I've stolen the title of this post from the subject line of a message from Hal Daumé, who has invited folks at University of Maryland to a huge Jeopardy-watching party he's organizing tonight. Today is February 14, so for at least some of the audience, Jeopardy might indeed jeopardize Valentine's Day, substituting geeky fun (I use the term fondly) for candle-lit dinners.

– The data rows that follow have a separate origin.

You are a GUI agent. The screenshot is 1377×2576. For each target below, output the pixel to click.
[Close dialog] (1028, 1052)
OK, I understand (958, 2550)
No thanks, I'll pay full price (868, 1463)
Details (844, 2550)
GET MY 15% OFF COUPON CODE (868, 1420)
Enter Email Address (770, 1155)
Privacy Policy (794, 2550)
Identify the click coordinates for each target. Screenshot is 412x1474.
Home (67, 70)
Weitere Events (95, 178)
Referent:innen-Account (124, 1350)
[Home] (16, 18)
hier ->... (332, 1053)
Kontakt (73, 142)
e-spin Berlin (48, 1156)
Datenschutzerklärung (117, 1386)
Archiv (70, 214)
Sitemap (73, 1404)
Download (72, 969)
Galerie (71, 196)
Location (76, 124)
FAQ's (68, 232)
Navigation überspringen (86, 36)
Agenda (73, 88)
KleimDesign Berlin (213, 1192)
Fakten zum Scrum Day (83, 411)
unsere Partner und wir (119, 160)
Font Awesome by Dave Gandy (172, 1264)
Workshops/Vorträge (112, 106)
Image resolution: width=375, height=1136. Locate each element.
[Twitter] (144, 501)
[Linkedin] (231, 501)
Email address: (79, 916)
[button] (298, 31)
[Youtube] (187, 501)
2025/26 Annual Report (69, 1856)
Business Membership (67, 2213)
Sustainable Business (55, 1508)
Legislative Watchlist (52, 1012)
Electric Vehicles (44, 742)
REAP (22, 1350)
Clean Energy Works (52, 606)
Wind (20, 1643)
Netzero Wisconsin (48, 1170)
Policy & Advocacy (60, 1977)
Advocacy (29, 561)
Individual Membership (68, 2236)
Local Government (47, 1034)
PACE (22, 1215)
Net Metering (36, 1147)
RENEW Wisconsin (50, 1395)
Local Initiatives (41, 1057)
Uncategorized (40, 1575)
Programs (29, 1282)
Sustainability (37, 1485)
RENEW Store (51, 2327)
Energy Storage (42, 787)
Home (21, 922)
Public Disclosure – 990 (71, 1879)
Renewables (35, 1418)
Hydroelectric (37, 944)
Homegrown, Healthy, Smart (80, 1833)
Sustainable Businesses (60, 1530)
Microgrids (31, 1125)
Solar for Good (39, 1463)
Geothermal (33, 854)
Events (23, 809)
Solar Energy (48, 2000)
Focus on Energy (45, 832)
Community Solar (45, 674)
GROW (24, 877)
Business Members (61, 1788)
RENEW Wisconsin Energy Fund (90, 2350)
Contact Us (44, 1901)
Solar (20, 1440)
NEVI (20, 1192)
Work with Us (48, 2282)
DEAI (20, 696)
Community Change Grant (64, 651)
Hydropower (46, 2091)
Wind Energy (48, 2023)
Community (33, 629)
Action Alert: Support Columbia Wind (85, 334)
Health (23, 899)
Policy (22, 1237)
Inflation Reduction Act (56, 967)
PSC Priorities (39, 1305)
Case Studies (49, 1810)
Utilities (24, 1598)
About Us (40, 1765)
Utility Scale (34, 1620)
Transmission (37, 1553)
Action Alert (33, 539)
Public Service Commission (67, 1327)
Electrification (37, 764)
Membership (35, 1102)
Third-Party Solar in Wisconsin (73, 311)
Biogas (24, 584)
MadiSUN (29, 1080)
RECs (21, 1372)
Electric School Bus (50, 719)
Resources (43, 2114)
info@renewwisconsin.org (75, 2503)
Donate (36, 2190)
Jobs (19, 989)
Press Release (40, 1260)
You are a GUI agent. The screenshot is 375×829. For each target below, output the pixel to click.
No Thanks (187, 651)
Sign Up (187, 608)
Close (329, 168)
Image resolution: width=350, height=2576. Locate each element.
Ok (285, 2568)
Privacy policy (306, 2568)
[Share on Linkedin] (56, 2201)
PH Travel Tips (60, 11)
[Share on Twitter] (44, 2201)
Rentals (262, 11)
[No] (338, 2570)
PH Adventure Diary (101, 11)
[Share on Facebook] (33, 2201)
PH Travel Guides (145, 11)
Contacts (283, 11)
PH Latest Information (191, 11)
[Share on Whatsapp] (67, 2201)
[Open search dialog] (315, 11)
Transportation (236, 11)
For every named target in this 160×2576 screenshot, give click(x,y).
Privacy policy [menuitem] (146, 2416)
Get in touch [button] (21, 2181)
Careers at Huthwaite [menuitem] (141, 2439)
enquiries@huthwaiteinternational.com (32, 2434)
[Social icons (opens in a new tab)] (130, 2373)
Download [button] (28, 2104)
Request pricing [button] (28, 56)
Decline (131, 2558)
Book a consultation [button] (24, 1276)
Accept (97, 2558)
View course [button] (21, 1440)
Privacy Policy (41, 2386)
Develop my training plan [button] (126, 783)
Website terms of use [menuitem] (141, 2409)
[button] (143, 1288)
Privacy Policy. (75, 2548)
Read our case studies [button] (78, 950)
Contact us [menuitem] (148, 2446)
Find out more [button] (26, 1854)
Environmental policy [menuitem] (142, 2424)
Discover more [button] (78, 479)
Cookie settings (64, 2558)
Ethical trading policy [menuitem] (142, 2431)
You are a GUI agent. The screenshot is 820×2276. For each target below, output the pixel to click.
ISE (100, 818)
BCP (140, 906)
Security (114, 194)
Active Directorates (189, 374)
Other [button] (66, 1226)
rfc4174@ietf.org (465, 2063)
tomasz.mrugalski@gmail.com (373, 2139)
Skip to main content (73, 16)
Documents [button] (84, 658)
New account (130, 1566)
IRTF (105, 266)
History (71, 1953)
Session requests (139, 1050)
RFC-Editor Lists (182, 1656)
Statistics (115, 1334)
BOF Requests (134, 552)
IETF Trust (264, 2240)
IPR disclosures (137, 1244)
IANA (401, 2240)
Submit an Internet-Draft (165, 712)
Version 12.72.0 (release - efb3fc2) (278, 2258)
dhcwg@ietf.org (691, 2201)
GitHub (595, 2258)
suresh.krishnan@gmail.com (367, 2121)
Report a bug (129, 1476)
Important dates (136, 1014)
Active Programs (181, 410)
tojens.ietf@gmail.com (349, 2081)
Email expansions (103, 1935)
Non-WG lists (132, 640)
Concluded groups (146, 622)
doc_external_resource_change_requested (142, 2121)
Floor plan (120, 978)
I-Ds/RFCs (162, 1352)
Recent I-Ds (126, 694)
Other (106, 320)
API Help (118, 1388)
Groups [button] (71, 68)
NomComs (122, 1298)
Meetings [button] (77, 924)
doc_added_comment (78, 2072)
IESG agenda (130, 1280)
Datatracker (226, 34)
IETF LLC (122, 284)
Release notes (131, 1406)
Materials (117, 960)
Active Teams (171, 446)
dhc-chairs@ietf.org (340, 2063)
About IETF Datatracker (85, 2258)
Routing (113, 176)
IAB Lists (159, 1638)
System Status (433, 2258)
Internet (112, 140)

In case you hadn't heard, the reason for the excitement, pizza parties, and so forth is that tonight's episode will, for the first time, feature a computer competing against human players — and not just any human players, but the two best known Jeopardy champions. This is stirring up a new round of popular discussion about artificial intelligence, as Mark noted a few days ago. Many in the media — not to mention IBM, whose computer is doing the playing — are happy to play up the "smartest machine on earth", dawn-of-a-new-age angle. Though, to be fair, David Ferrucci, the IBMer who came up with the idea of building a Jeopardy-playing computer and led the project, does point out quite responsibly that this is only one step on the way to true natural language understanding by machine (e.g. at one point in this promotional video).

Regardless of how the game turns out, it's true that tonight will be a great achievement for language technology. Though I would also argue that the achievement is as much in the choice of problem as in the technology itself.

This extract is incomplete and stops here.